Trefil's figure 11-4. It does not agree with some other sources.

Baseball aficionados would say that the ball curves toward third base. Trefil then shows a diagram of a fast ball, shown as deflecting downward when spinning so that the bottom of the ball is rotating forward. It is the same phenomenon with the axis of rotation shifted 90 degrees.

In The Physics of Baseball, Robert K. Adair [Adair 1990] imagines a ball thrown toward home plate, so that it rotates counterclockwise as seen from above--as in Trefil's diagram. To the left of the pitcher is first base, to his right is third base. Adair writes:

"We can then expect the air pressure on the third-base side of the ball, which is travelling faster through the air, to be greater than the pressure on the on the first-base side, which is travelling more slowly, and the ball will be deflected toward first base."

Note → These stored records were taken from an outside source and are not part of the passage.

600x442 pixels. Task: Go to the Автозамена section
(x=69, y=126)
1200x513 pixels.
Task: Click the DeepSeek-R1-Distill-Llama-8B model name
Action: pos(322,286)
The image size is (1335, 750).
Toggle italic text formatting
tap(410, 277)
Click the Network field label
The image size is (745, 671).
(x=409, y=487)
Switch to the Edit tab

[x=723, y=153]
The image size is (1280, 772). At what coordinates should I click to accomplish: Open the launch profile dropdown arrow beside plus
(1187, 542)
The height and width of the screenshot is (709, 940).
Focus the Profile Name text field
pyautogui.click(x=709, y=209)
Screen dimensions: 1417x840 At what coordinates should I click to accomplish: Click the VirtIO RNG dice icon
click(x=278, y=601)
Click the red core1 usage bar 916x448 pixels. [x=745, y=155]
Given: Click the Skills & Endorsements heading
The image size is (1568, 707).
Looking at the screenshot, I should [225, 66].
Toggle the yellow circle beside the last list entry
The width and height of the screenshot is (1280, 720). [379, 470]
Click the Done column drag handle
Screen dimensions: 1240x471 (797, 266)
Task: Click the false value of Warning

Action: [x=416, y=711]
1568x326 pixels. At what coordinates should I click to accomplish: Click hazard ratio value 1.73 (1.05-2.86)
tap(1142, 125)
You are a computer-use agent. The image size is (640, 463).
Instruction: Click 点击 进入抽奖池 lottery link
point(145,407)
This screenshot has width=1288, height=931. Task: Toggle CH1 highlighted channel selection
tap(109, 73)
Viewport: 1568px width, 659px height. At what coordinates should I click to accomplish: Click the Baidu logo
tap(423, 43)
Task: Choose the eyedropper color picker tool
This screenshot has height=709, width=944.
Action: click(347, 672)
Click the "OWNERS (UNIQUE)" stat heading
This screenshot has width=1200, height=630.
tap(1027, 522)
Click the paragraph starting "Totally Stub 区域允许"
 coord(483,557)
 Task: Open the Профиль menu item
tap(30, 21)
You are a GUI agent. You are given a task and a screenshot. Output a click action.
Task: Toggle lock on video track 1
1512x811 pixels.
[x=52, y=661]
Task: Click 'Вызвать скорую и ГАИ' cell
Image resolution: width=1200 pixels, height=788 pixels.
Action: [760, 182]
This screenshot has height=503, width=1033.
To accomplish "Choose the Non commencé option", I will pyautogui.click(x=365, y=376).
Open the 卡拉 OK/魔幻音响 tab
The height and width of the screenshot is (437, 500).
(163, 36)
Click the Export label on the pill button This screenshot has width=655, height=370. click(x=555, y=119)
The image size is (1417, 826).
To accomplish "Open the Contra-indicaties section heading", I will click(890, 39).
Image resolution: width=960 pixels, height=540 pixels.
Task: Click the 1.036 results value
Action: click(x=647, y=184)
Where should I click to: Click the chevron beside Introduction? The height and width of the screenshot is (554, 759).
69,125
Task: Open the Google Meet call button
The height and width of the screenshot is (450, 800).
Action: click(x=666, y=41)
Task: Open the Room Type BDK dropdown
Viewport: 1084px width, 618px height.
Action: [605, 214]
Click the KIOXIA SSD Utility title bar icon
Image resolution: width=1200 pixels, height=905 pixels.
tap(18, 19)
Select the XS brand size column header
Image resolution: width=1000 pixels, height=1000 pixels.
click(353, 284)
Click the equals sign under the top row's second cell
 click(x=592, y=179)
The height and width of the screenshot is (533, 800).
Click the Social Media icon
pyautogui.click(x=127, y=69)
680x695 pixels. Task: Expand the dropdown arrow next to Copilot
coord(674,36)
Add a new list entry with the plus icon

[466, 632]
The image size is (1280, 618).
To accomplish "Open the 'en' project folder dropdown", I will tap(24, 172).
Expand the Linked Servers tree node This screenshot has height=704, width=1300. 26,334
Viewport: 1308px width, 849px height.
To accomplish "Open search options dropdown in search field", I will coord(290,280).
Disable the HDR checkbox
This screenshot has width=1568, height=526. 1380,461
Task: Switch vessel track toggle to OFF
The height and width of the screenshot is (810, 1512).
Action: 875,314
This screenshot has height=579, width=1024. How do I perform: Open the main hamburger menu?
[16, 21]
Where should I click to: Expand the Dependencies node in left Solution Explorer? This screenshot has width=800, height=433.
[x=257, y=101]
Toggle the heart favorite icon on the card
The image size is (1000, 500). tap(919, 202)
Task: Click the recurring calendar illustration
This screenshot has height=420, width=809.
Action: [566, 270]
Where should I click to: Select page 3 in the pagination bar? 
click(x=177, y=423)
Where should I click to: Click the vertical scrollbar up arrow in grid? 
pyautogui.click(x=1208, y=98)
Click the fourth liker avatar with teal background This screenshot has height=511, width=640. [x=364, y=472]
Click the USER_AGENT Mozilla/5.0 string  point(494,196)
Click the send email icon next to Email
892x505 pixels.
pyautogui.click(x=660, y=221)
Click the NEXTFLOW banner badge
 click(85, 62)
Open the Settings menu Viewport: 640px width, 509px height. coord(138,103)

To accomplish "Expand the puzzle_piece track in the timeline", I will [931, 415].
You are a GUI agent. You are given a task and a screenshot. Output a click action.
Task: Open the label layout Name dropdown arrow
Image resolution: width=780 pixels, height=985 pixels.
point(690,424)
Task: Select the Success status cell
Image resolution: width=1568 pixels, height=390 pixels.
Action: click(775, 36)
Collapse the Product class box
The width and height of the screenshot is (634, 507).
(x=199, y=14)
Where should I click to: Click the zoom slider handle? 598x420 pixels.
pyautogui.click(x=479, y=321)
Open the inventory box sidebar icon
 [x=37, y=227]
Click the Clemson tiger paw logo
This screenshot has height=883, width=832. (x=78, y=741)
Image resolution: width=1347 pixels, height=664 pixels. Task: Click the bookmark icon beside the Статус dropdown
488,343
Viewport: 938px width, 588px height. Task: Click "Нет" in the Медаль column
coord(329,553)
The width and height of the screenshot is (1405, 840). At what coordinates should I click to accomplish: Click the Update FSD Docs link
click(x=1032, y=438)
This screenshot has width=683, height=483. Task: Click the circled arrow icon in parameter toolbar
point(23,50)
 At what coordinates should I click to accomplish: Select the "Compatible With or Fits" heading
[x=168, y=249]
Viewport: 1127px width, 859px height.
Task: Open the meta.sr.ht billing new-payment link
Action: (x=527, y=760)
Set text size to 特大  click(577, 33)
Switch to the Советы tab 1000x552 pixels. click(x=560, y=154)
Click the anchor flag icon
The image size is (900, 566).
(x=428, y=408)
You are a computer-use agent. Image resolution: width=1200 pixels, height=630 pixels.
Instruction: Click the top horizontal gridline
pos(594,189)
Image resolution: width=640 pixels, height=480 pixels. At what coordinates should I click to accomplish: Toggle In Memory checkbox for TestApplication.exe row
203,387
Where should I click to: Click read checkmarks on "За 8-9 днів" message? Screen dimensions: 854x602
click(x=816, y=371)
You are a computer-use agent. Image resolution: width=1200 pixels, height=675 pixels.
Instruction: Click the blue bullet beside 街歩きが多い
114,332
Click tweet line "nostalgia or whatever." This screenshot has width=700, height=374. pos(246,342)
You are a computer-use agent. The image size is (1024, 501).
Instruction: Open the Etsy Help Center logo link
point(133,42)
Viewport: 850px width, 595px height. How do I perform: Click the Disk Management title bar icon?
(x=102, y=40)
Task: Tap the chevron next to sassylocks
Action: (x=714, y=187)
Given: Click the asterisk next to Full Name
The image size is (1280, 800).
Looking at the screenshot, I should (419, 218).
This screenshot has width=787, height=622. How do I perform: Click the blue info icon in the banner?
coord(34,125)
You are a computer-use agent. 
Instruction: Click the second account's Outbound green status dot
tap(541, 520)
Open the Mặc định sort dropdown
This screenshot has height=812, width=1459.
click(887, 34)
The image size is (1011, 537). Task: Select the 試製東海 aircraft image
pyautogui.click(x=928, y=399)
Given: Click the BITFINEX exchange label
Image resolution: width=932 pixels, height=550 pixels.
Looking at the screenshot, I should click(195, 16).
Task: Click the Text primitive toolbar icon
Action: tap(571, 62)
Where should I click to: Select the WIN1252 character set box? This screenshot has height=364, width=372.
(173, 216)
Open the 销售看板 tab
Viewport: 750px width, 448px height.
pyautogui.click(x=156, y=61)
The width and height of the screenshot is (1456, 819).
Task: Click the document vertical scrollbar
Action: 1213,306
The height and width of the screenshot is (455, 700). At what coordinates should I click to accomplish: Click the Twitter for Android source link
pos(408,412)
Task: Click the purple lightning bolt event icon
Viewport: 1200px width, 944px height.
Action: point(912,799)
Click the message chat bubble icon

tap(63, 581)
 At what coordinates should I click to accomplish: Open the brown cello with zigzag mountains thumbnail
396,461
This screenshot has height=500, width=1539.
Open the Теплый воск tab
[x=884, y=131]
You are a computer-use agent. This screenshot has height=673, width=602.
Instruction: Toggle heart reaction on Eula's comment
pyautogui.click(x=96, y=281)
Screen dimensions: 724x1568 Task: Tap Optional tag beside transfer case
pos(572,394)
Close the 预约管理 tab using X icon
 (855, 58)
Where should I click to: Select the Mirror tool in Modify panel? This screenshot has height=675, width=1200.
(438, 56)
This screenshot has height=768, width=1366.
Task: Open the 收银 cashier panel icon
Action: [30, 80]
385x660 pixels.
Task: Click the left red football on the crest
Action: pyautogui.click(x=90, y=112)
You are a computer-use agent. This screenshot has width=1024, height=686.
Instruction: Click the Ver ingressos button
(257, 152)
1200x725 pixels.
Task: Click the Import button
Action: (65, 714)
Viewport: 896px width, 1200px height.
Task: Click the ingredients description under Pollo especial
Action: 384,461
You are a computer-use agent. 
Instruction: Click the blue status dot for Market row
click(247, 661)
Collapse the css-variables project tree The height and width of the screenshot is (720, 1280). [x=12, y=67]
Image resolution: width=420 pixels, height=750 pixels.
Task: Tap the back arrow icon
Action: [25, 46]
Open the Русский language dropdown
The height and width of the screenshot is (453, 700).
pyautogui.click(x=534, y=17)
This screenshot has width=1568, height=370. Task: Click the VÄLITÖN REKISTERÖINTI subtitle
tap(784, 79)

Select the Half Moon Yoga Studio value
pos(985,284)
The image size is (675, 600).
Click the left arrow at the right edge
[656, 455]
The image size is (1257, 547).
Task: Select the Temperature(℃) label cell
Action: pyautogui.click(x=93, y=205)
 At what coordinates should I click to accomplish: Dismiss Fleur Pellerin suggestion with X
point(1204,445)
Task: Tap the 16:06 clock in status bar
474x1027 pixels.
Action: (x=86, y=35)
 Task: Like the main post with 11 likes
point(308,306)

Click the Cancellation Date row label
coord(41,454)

This is exactly the opposite of Trefil's conclusion though they agree that the side spinning forward is moving faster through the air. We have learned from these two sources that going faster through the air either increases or decreases the pressure on that side. I won't take sides in this argument as yet.

The Encyclopedia Brittanica [1979] gives an explanation which introduces the concept of drag into the discussion.

"The drag of the side of the ball turning into the air (into the direction the ball is travelling) retards the airflow, whereas on the other side the drag speeds up the airflow. Greater pressure on the side where the airflow is slowed down forces the ball in the direction of the low-pressure region on the opposite side, where a relative increase in airflow occurs."

Now we have read that spinning the ball causes the air to move either faster or slower past the side spinning forward, and that faster moving air increases or decreases the pressure, depending on the authority you choose to follow. Speaking of authority, it might be appropriate to turn to one of the giants of physics of this century, Richard Feynman. He opposes Trefil, and uses a cylinder rather than a sphere [Feynman et al 1964. Italics are theirs. The lift force referred to is shown pointing upwards.]:

"The flow velocity is higher on the upper side of a cylinder [shown rotating so that its top is moving in the opposite direction to its forward travel] than on the lower side. The pressures are therefore lower on the upper side than on the lower side. So when we have a combination of a circulation around a cylinder and a net horizontal flow, there is a net vertical force on the cylinder--it is called a lift force."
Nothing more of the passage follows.